Myocyte enhancer factor-2 and serum response factor binding elements regulate fast Myosin heavy chain transcription in vivo

Abstract

Adult fast muscle fibers express distinct myosin heavy chains (MyHC) in differing proportions, but the mechanisms underlying their differential expression remain undefined. We used a variety of in vitro and in vivo approaches to explore the contribution of transcriptional regulation to adult fast MyHC expression. Here we show that 800-1000 bp of a sequence upstream of the three mouse adult fast MyHC genes (Ia, IIb, and IId/x) are sufficient to drive muscle-specific and fiber-specific expression in vivo.

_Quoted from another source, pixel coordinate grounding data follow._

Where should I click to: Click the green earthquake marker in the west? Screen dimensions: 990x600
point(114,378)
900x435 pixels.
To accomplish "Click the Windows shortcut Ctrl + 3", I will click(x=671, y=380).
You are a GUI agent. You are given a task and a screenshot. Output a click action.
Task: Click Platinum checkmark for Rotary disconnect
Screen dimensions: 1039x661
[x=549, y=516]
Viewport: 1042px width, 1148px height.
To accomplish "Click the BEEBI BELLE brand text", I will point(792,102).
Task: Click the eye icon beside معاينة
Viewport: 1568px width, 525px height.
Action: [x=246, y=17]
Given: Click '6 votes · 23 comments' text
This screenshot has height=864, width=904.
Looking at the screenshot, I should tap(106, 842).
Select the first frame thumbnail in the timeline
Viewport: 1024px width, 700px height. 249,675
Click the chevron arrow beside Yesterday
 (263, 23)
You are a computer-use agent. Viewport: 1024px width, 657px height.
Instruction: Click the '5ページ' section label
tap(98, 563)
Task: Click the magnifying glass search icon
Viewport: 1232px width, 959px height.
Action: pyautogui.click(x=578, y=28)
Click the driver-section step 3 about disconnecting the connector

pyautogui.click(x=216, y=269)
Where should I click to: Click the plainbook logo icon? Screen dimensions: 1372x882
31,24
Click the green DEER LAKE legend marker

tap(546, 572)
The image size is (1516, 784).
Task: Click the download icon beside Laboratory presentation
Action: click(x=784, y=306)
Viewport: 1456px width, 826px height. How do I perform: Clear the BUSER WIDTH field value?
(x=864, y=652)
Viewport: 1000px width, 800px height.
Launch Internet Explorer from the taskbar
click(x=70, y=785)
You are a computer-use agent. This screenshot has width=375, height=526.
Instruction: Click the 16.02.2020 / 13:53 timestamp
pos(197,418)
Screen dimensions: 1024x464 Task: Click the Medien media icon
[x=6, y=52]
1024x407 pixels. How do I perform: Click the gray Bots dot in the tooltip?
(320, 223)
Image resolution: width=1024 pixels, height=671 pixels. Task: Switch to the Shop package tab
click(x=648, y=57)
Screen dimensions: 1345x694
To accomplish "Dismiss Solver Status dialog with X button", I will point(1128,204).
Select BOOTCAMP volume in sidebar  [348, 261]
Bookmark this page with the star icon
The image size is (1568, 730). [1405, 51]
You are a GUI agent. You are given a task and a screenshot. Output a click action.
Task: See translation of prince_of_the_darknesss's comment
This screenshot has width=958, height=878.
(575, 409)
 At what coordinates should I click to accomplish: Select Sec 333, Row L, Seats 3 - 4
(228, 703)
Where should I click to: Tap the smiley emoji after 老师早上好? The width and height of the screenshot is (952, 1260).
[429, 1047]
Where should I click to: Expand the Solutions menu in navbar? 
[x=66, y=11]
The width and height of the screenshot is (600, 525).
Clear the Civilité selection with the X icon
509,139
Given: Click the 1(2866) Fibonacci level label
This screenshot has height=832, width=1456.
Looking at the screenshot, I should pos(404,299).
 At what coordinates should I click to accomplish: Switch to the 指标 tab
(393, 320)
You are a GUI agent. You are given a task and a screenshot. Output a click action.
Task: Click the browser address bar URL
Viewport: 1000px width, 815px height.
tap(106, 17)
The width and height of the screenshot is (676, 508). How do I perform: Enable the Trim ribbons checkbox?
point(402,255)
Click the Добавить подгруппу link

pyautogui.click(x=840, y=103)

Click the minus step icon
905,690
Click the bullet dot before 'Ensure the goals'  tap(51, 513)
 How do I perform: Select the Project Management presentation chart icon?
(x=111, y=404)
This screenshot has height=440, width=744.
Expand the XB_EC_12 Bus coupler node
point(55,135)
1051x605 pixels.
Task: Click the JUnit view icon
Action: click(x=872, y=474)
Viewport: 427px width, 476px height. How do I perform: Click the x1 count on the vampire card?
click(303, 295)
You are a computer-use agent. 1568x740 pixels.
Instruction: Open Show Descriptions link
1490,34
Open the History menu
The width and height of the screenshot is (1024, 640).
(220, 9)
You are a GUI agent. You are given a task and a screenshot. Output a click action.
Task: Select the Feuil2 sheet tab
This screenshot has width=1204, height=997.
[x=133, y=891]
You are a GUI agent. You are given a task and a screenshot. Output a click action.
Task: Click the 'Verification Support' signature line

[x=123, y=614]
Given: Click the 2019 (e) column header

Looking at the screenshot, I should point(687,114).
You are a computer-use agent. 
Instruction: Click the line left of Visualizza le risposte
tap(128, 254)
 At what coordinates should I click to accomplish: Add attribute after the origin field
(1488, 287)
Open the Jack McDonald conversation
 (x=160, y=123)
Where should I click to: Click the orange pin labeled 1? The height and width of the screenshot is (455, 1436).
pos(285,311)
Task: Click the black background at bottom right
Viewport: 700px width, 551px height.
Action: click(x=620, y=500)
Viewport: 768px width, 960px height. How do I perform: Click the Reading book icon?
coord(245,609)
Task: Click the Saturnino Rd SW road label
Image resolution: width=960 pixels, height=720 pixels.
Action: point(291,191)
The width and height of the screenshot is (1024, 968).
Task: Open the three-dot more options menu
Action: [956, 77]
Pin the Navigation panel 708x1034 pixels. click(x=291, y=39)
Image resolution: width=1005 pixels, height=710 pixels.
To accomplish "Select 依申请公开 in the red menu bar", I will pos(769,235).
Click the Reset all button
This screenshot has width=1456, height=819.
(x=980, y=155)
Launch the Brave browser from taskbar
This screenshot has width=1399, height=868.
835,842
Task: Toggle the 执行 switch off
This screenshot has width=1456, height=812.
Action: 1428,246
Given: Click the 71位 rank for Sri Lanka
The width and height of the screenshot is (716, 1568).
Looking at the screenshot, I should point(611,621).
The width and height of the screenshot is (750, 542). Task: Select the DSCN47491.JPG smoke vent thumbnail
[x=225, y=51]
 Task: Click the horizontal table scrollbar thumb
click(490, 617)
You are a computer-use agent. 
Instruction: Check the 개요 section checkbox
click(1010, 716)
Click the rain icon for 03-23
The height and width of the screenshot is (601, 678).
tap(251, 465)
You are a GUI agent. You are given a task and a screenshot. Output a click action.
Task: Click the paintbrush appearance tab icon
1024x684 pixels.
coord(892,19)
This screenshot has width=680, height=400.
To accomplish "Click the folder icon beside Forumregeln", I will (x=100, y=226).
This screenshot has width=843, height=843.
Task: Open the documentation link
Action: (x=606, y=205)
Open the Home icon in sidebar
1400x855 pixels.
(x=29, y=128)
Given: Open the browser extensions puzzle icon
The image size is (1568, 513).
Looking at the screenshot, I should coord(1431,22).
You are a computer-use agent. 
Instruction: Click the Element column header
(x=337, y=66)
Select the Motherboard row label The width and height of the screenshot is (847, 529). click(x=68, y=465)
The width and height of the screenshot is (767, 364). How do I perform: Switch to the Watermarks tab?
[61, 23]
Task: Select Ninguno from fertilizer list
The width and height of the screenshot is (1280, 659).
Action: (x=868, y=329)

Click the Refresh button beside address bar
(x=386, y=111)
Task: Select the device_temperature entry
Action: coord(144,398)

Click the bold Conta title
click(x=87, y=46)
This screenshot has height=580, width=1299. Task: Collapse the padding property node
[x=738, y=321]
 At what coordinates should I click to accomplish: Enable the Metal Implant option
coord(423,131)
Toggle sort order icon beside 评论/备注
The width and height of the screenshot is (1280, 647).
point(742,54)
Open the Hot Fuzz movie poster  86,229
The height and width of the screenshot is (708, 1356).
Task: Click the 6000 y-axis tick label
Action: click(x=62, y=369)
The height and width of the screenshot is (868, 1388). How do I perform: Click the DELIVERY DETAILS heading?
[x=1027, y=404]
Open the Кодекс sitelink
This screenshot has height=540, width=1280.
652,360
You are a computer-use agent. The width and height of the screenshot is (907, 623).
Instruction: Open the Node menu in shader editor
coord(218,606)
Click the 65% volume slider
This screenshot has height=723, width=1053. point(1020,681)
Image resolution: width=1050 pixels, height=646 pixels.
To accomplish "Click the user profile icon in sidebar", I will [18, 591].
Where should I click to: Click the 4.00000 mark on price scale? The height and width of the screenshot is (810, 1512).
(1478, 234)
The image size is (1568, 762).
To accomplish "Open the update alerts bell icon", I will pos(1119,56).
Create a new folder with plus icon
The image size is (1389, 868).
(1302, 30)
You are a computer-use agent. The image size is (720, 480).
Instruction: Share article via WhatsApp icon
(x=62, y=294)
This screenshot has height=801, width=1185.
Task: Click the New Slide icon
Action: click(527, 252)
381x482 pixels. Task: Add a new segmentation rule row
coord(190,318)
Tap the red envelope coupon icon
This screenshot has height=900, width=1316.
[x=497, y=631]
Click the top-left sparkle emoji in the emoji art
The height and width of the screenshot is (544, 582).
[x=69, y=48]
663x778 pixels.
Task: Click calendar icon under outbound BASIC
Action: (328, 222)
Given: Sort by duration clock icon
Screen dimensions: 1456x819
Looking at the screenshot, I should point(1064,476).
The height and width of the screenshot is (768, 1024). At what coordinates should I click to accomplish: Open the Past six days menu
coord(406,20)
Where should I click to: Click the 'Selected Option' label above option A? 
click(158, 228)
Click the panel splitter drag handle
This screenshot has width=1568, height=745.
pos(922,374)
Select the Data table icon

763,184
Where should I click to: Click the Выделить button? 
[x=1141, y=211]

We show that the upstream promoter region of the gene most abundantly expressed in mouse skeletal muscles, IIb MyHC, retains binding activity and transcriptional activation for three positive transcription factors, the serum response factor, Oct-1, and myocyte enhancer factor-2, whereas the other two genes (IIa and IId/x) have nucleotide substitutions in these sites that reduce binding and transcriptional activation. Finally, we demonstrate that regions upstream of 300 bp modulate the effects of these elements. Together, these data demonstrate that the quantitative differences in MyHC expression in mouse skeletal muscle have evolved at least in part through the elimination of positive-acting transcription factor binding sites.